## Extract provided
* * * * * * * * *
Contribution
- They propose a novel Multi-gate Mixture-of-Experts model which explicitly models task relationships.
- They conduct control experiments on synthetic data. They report how task relatedness affects training dynamics in multi-task learning and how MMoE improves both model expressiveness and trainability.
- They conduct experiments on real benchmark data and a large-scale production recommendation system with hundreds of millions of users and items.
Each Experts is a feed-forward network.
The gating networks take the input features and output softmax gates assembling the experts with different weights, allowing different tasks to utilize experts differently
The results of the assembled experts are then passed into the task-specific tower networks.
In this way, the gating networks for different tasks can learn different mixture patterns of experts assembling, and thus capture the task relationships.
+ They conduct a synthetic experiment.
Datasets : UCI Census-income dataset
Modeling Approaches
$$
\begin{align}
y_k = h^k(f(x)) \tag{1} \\
y = \sum_{i=1}^{n} g(x)_i f_i(x) \tag{5} \\
\end{align}
$$
- Eq (1) is the Shared-bottom Multi-task Model.
* * * * * * * * *
## Data supplied

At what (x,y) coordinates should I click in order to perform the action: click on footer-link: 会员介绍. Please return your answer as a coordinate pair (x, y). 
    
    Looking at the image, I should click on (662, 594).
* * * * * * * * *
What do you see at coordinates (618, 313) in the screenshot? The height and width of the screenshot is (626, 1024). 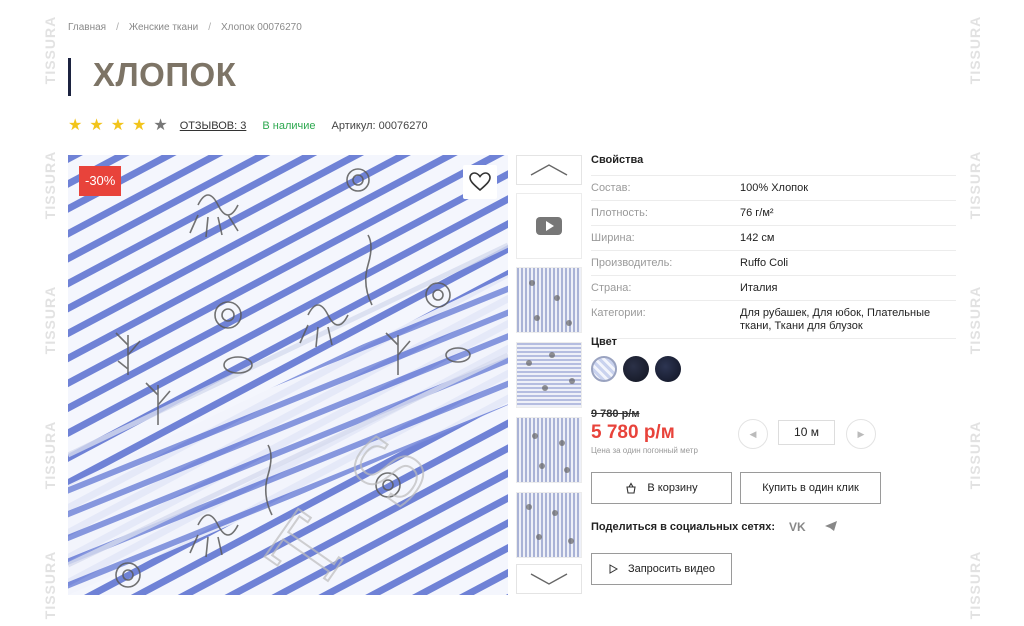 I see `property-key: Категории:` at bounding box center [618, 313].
* * * * * * * * *
## Problem 1
Answer these questions using the notes on the Multi-gate Mixture-of-Experts model at the top of the page:
(a) What type of network is each expert?
(b) Where are the results of the assembled experts passed?
(c) Which model does Eq (1) represent?
## Problem 2
Write the next few lines of the notes on the Multi-gate Mixture-of-Experts model from the top of the page, starting after their final line.

## Task answer 1
(a) A feed-forward network.
(b) Into the task-specific tower networks.
(c) The Shared-bottom Multi-task Model.

## Task answer 2
- $K$ tasks,
- shared-bottom network $f$,
- $K$ tower networks $h^k$.
- Eq (5) is the Original MoE Model.
- $ f_i $ 는 n개의 expert network,
- $ g $ 는 모든 experts의 결과를 ensemble하는 gating network.
The new model is called Multi-gate Mixture-of-Experts (MMoE) model, where the key idea is to substitute the shared bottom network $ f $ in Eq (1) with the MoE layer in Eq (5).
$$
\begin{align}
y_k = h^k(f^k(x)) \tag{6} \\
f^k(x) = \sum_{i=1}^{n} g^k(x)_i f_i(x) \tag{7} \\
g^k(x) = \text{softmax}(W_{gk} \cdot x) \tag{8}
\end{align}
$$
- Eq (5)가 Eq (7)로 수정됨. $g_k$는 각 task k에 대해 separate gating network이기 때문.
- $ W_{gk} \in \mathbb{R}^{n \times d} $ is a trainable matrix.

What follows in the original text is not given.